Exercise materials:
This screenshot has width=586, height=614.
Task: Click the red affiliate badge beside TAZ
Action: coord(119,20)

---

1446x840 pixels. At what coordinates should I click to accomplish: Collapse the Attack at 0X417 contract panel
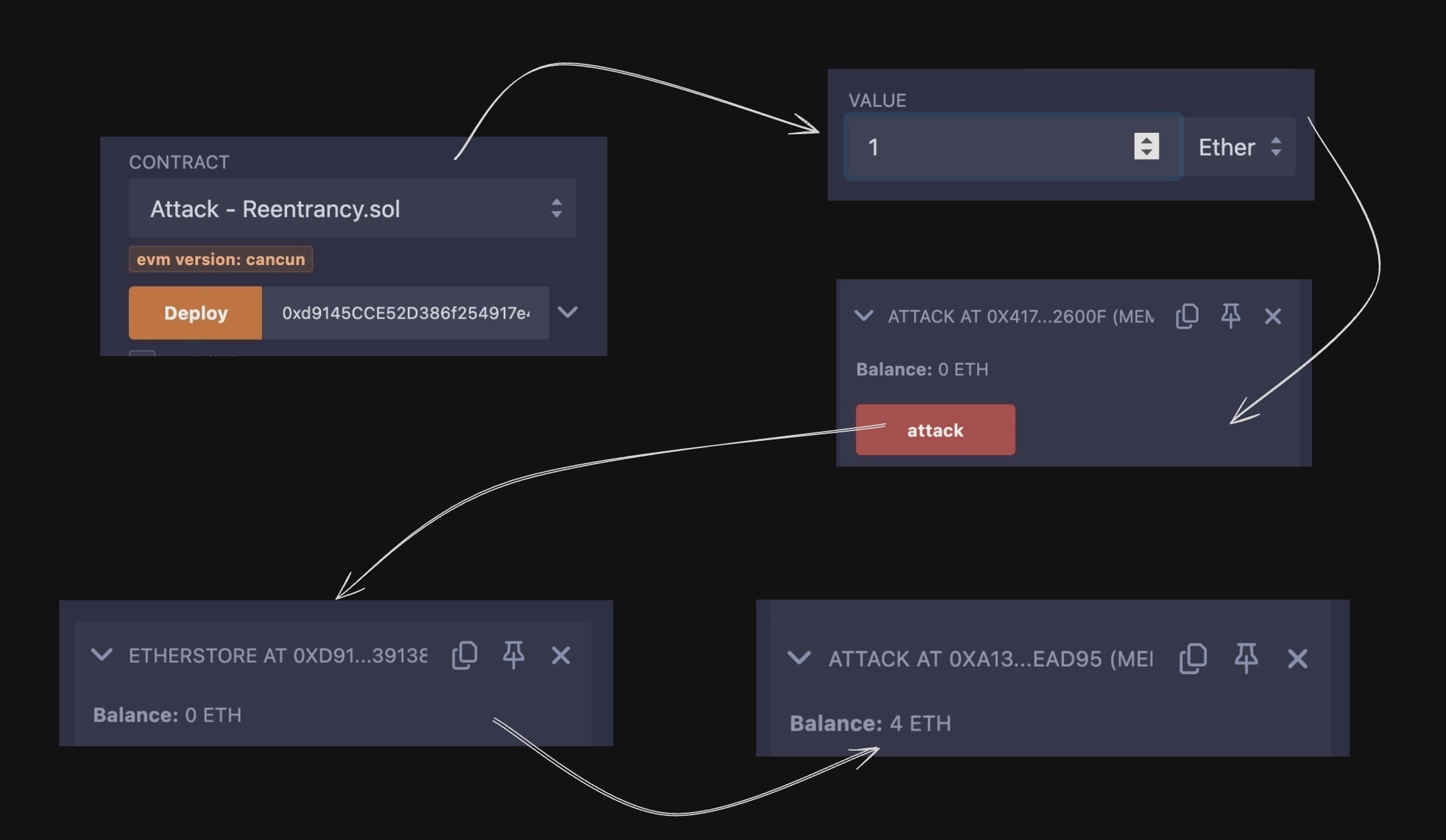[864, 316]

To be done:
In the material, take the lines from the one holding "This screenshot has width=586, height=614." through the one holding "Action: coord(119,20)", ends included, and replace "badge" with "icon". Write out only those lines and leave everything else unchanged.

Exercise answer:
This screenshot has width=586, height=614.
Task: Click the red affiliate icon beside TAZ
Action: coord(119,20)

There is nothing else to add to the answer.